Abstract

Background: Conflicting data exist regarding the safety of Pancreaticoduodenectomy (PD) in elderly patients. This study aimed to evaluate and compare nutritional factors and clinical outcomes of PD between elderly and non-elderly patients. Methods: A retrospective study was conducted among 116 consecutive patients who underwent PD from April 2008 to August 2019. We compared pre- and post-operative nutritional factors (prognostic nutritional index [PNI], controlling nutritional status [CONUT] score), complication rates, and survival rates between the elderly (age ≥80 years) and non-elderly (age < 80 years) patient groups. Results: Nineteen elderly patients (18.4%) and 97 non-elderly patients (83.6%) underwent PD. Among preoperative factors, elderly patients had significantly lower PNI and higher CONUT scores than non-elderly patients.

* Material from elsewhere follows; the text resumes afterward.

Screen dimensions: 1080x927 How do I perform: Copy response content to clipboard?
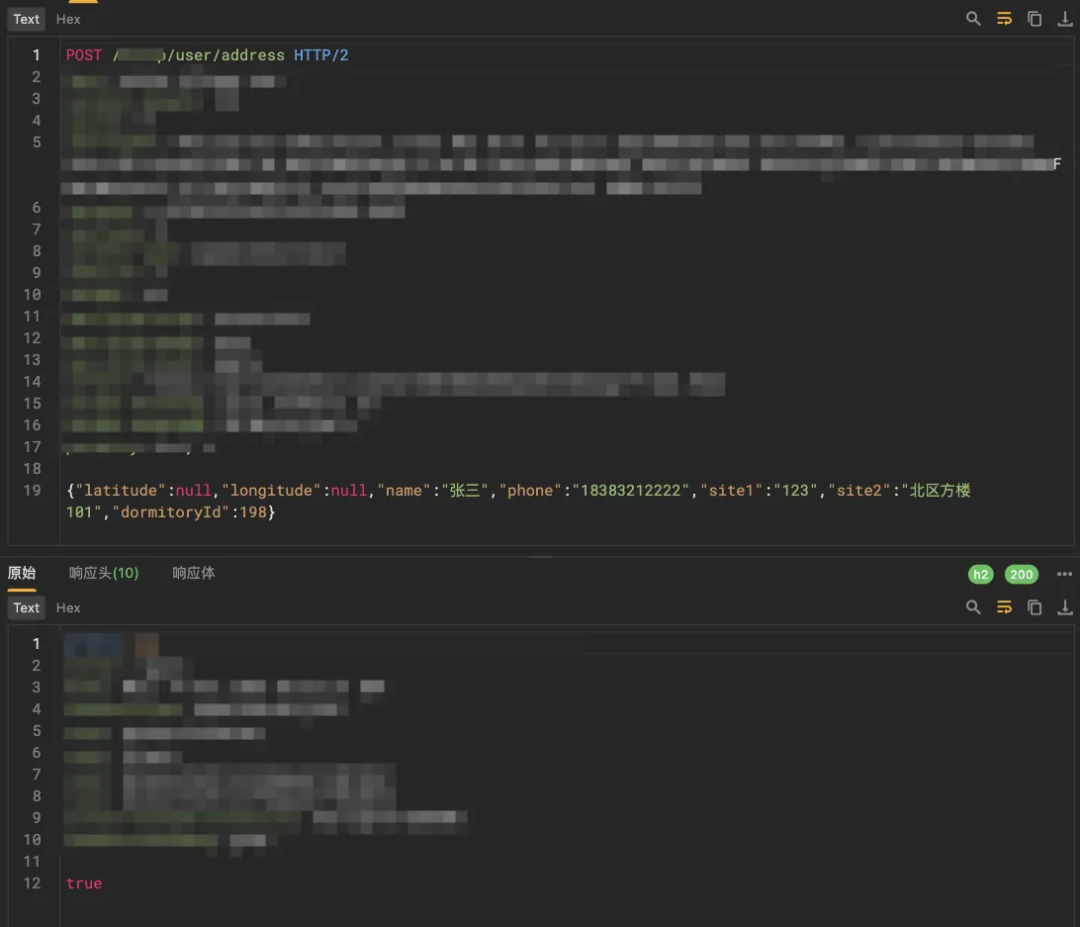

The duration of operation and amount of blood loss were similar between the two groups. Three-months post-operation, elderly patients had lower albumin levels and PNI than non-elderly patients. The post-operative complication rates and the incidence rate of pancreatic fistula were similar between the two groups. Median length of hospital stay was significantly longer in elderly patients (41 days) than in non-elderly patients (27 days). The rate of death due to other diseases was relatively higher in elderly patients than in non-elderly patients. Elderly patients had significantly lower overall survival rates than non-elderly patients (1-/3-/5-year overall survival; 83.4/49.7/14.2% vs. 87.1/54.1/47.3%; log-rank test, P=0.008). Conclusion: Elderly patients had lower nutritional status and lower survival rates than non-elderly patients. Careful patient selection and optimal peri-operative care are necessary for determining whether PD is indicated in elderly patients.